*** Records for this exercise Section Begins ***

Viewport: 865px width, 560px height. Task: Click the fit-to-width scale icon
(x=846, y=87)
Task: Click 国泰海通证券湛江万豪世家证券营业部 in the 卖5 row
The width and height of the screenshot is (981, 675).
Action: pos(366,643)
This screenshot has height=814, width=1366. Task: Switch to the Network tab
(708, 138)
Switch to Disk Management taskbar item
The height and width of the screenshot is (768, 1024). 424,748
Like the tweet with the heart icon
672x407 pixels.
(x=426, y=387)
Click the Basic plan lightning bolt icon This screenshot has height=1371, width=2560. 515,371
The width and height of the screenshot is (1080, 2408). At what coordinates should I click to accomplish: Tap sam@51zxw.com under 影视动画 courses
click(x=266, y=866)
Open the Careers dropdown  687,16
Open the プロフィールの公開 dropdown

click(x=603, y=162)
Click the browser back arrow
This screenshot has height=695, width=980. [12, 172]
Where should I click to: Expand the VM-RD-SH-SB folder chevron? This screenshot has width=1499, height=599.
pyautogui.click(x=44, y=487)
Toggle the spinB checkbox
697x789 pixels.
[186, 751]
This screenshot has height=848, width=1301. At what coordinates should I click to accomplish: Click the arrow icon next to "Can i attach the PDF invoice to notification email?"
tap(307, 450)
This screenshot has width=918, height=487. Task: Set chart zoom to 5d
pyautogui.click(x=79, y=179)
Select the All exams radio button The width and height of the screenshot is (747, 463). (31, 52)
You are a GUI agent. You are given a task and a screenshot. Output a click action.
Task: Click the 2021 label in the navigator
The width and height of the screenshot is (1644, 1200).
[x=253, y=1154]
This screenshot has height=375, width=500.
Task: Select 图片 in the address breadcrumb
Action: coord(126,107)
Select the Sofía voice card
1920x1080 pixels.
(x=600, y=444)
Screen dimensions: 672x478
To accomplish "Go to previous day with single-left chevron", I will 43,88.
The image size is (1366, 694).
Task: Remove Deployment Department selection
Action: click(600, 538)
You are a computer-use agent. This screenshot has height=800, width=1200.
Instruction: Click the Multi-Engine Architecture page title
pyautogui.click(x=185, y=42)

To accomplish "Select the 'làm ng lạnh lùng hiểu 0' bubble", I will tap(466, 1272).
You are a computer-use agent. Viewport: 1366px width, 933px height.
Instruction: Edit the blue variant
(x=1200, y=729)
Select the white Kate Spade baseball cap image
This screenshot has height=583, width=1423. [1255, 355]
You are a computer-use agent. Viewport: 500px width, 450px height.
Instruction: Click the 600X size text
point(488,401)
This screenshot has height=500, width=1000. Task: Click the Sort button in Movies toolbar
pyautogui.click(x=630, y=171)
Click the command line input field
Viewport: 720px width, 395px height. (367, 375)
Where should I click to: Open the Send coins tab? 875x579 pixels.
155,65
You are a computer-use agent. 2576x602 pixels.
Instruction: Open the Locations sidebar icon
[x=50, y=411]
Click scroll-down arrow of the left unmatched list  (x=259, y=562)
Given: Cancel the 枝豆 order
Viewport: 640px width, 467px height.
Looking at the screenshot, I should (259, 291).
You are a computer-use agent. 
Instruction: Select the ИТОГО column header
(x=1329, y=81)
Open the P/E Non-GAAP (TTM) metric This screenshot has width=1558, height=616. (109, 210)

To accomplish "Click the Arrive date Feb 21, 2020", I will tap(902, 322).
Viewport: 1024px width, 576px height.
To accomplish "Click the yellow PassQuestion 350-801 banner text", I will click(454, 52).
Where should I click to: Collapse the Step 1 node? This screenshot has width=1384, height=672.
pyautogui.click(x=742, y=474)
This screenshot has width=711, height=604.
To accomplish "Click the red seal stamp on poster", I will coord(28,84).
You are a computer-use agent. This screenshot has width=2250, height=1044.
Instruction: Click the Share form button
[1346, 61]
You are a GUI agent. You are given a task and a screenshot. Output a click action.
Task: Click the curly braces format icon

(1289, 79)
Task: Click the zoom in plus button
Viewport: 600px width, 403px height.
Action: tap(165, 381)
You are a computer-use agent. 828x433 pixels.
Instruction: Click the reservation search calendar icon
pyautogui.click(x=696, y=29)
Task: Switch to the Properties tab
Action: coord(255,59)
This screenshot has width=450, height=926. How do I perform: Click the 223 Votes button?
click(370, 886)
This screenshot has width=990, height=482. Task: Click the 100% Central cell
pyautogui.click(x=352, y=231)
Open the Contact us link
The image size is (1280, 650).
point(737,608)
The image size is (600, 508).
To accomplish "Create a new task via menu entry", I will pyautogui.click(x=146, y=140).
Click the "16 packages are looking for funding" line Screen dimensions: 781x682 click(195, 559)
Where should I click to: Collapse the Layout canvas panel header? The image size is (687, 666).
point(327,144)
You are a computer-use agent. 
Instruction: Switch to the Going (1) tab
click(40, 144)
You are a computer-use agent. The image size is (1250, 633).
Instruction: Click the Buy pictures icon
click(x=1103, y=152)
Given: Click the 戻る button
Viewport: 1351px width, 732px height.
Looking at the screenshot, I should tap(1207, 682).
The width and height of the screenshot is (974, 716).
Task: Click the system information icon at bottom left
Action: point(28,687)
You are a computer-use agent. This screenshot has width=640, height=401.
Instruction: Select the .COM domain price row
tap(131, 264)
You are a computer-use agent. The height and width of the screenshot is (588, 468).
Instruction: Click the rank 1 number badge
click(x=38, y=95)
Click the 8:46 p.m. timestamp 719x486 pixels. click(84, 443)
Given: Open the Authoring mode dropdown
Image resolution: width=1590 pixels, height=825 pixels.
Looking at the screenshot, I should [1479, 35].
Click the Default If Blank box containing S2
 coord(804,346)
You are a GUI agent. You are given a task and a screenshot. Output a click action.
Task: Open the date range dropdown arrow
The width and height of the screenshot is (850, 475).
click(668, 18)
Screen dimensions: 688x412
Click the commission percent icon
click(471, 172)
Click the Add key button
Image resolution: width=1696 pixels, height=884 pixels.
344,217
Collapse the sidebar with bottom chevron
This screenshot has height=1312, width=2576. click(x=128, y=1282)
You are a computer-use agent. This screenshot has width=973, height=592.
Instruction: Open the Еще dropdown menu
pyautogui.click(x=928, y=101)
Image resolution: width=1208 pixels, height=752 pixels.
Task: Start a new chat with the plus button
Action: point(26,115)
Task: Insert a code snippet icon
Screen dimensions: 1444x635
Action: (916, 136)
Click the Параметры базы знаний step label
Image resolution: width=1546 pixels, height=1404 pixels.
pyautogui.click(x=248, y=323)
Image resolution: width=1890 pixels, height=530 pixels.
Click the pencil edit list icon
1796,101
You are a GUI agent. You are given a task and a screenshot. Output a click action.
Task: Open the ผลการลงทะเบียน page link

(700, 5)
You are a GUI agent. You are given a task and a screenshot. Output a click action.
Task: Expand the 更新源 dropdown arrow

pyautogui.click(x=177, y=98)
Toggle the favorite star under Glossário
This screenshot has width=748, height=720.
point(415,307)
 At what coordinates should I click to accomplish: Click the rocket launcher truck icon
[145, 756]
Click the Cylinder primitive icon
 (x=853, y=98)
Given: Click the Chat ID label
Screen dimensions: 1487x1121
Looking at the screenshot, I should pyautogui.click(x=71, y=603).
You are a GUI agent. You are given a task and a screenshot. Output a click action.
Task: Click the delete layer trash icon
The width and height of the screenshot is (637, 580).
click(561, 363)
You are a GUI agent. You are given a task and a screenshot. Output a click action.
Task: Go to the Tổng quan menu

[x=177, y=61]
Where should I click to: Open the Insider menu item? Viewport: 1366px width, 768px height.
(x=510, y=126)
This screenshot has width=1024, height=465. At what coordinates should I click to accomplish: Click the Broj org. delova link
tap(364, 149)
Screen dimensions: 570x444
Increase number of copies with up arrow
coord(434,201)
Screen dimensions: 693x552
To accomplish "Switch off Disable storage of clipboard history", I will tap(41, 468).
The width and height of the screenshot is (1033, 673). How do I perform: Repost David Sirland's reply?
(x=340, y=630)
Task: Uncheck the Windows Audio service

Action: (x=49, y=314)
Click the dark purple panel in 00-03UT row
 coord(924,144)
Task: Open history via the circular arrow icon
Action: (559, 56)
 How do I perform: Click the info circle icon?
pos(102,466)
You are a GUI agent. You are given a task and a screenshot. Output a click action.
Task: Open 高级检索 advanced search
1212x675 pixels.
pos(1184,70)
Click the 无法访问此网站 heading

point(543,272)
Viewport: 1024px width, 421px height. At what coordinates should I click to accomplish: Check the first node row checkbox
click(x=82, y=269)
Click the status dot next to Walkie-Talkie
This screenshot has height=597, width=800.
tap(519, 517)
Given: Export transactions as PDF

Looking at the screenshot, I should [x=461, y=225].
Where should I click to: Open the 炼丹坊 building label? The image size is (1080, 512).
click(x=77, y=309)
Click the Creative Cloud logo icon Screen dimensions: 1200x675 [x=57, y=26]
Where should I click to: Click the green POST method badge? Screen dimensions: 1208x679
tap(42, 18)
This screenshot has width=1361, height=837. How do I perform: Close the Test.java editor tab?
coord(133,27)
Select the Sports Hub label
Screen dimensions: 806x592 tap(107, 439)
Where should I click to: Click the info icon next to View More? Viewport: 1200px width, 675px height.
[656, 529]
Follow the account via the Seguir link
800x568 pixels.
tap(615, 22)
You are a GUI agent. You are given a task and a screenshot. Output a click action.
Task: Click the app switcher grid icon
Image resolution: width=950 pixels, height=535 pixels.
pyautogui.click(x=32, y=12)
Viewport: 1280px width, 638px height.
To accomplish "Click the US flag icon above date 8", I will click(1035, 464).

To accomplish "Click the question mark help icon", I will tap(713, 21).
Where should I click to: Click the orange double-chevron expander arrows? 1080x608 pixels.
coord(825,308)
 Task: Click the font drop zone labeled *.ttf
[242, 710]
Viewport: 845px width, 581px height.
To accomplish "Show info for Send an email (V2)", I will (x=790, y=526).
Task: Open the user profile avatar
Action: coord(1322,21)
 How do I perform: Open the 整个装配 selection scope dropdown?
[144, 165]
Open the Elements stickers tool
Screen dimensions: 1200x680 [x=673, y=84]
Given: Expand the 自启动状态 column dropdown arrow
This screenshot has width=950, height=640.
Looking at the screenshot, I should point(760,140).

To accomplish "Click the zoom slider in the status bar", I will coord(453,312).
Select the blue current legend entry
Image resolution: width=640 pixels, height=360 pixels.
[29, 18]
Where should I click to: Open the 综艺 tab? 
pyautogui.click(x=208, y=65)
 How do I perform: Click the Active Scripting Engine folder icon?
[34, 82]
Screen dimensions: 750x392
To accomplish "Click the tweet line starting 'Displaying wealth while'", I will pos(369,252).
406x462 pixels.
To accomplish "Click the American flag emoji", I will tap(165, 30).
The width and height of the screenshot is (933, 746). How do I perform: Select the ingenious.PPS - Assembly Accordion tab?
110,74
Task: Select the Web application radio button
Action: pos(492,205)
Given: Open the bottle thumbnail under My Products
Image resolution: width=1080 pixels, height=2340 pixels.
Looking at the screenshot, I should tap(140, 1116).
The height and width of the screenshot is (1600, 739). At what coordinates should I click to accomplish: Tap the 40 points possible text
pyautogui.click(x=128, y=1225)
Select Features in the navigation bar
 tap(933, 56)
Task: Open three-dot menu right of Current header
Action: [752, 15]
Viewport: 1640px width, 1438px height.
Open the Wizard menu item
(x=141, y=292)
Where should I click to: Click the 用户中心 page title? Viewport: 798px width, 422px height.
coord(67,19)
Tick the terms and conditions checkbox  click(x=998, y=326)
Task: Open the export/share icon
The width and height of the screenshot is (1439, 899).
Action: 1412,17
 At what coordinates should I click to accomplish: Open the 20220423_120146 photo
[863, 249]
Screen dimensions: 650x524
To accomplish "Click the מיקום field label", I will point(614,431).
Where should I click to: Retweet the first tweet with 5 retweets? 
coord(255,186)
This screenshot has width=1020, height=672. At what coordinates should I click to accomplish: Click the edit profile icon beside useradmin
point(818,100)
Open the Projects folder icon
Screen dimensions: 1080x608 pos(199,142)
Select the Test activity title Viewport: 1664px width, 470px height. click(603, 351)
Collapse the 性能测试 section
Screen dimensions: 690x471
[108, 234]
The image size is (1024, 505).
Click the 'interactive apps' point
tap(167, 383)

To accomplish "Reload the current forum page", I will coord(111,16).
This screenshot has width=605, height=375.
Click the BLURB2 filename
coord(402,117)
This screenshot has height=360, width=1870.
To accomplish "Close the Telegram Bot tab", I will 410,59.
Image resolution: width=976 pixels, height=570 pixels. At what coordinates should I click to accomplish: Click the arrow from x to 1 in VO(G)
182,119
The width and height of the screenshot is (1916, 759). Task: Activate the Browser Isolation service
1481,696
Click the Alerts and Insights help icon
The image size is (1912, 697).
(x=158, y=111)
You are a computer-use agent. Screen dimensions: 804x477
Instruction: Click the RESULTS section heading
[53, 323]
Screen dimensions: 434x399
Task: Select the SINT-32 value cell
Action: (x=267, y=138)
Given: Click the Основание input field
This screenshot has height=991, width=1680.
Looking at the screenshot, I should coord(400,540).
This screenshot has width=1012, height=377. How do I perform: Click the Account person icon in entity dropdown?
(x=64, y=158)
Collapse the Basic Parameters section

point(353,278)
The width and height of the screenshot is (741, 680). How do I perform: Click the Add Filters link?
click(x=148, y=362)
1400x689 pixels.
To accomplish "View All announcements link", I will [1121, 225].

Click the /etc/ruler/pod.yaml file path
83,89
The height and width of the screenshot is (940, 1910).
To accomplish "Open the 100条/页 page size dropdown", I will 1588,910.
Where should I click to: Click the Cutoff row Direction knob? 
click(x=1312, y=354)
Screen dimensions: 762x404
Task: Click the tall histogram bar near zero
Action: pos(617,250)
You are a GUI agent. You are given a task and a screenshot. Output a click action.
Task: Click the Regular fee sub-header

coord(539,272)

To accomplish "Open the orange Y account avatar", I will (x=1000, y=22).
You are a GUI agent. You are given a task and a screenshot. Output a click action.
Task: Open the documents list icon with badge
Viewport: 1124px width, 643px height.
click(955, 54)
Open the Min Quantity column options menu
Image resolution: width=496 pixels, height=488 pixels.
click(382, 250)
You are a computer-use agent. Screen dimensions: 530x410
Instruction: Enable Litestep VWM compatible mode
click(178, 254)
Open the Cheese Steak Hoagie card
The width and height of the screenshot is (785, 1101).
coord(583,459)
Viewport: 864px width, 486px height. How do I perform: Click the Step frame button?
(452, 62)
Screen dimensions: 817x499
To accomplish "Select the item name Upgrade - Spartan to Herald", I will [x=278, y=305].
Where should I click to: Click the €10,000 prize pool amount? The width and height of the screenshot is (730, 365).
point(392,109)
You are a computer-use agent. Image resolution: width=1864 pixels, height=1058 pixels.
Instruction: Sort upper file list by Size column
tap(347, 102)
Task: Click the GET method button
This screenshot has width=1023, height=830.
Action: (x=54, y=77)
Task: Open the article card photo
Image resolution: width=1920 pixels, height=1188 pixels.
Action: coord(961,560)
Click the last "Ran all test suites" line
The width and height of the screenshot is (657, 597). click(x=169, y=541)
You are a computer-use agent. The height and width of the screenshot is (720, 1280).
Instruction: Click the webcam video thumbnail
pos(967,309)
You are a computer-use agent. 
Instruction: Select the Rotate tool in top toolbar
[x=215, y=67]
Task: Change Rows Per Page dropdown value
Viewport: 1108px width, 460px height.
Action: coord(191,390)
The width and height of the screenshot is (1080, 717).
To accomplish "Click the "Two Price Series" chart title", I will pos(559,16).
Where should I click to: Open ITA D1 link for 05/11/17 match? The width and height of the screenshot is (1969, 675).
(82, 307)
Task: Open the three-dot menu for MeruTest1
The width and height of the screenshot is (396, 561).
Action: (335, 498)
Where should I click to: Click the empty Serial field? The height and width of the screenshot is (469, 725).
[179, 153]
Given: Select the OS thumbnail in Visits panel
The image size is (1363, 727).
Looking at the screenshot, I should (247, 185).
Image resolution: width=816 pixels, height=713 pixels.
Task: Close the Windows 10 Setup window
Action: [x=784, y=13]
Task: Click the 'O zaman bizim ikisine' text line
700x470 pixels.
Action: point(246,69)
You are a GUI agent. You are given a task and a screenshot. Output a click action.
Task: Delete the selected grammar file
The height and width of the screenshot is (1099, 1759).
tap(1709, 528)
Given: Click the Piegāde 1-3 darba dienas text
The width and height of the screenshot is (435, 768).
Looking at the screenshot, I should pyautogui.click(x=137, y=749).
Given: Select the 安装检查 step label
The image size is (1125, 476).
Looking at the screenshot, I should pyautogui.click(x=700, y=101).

*** Records for this exercise Section Ends ***

# Instructions for the task
Note each line of the entries that has "flag" in it, and copy those lines.

# Response
To accomplish "Click the US flag icon above date 8", I will click(1035, 464).
To accomplish "Click the American flag emoji", I will tap(165, 30).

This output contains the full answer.